Source: Clinical research on anxiety treatment in high-functioning populations.
Suffering in plain sight
High-functioning patients often suffer with anxiety for decades, assuming the burden is the cost of their success rather than a treatable condition.
Specialized evaluation
Dr. Farkas evaluates high-functioning patients with attention to the specific pattern — providing treatment that addresses anxiety without reducing what drives success.
Sustained achievement, restored wellbeing
Most patients experience reduced anxiety burden while maintaining or improving professional performance.

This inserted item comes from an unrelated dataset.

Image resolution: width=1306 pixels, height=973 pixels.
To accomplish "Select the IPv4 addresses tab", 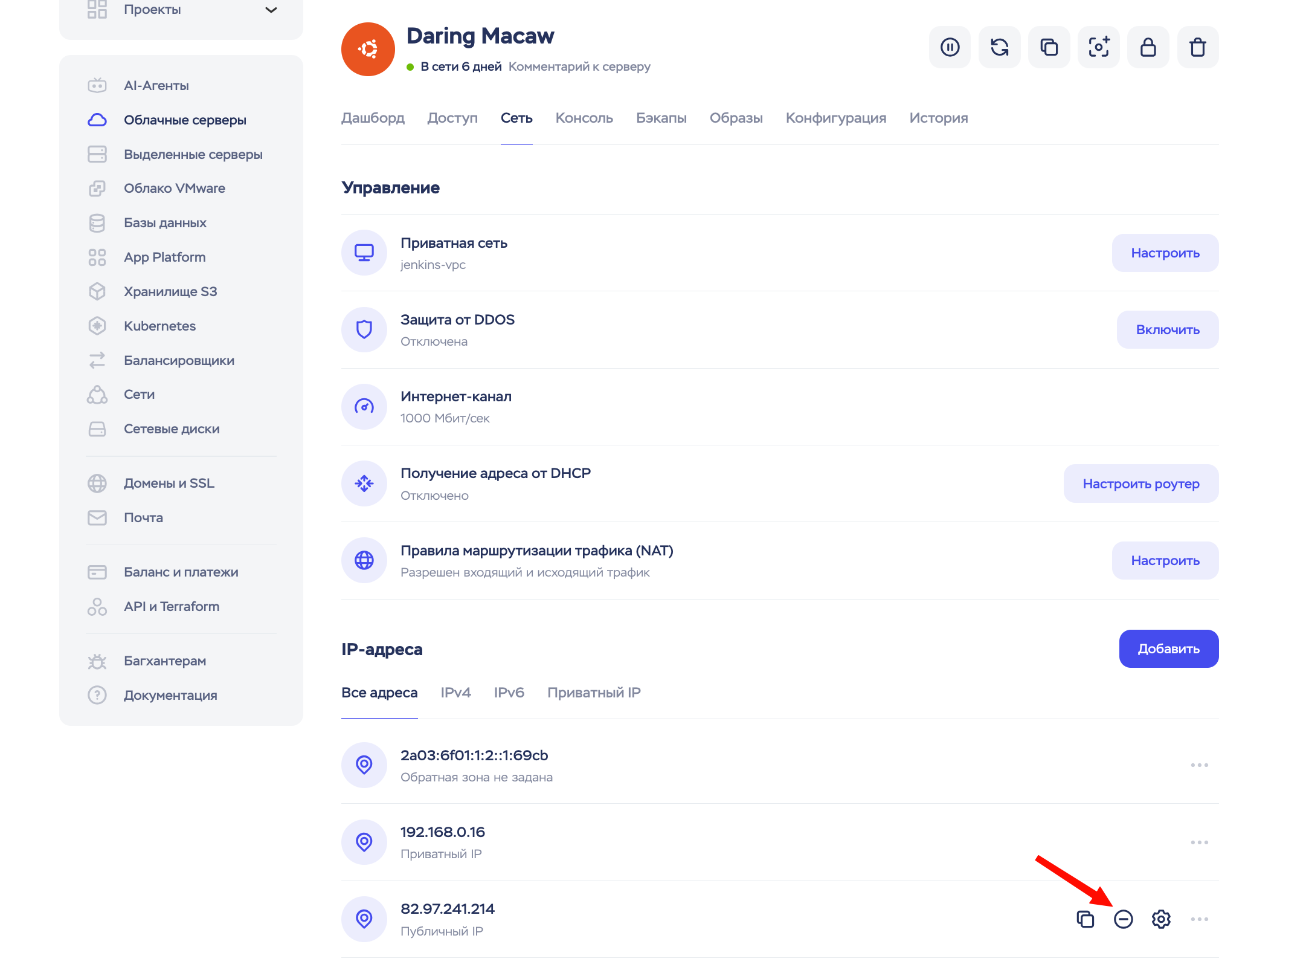I will [455, 693].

Common Questions About High-Functioning Anxiety
If I’m functioning, do I really need treatment?
Functioning isn’t the same as wellbeing. Many high-functioning patients are suffering substantially even while performing well. Treatment improves quality of life and often reduces long-term physical and psychological costs of chronic anxiety.
Will SSRIs make me less driven?
Evidence doesn’t support this concern. SSRIs reduce anxiety symptoms — not motivation, ambition, or performance. Most patients describe being more effective after treatment, not less.
Can I treat this without medication?
Many patients respond well to CBT or other therapy alone. Combination treatment typically works better for moderate-to-severe cases. The choice depends on severity and preference. See our related articles on generalized anxiety and burnout vs depression.
My doctor says I just need to relax — what should I do?
If you meet criteria for an anxiety disorder, you have a treatable medical condition, not a relaxation problem. Specialist psychiatric evaluation can clarify whether evidence-based treatment is appropriate.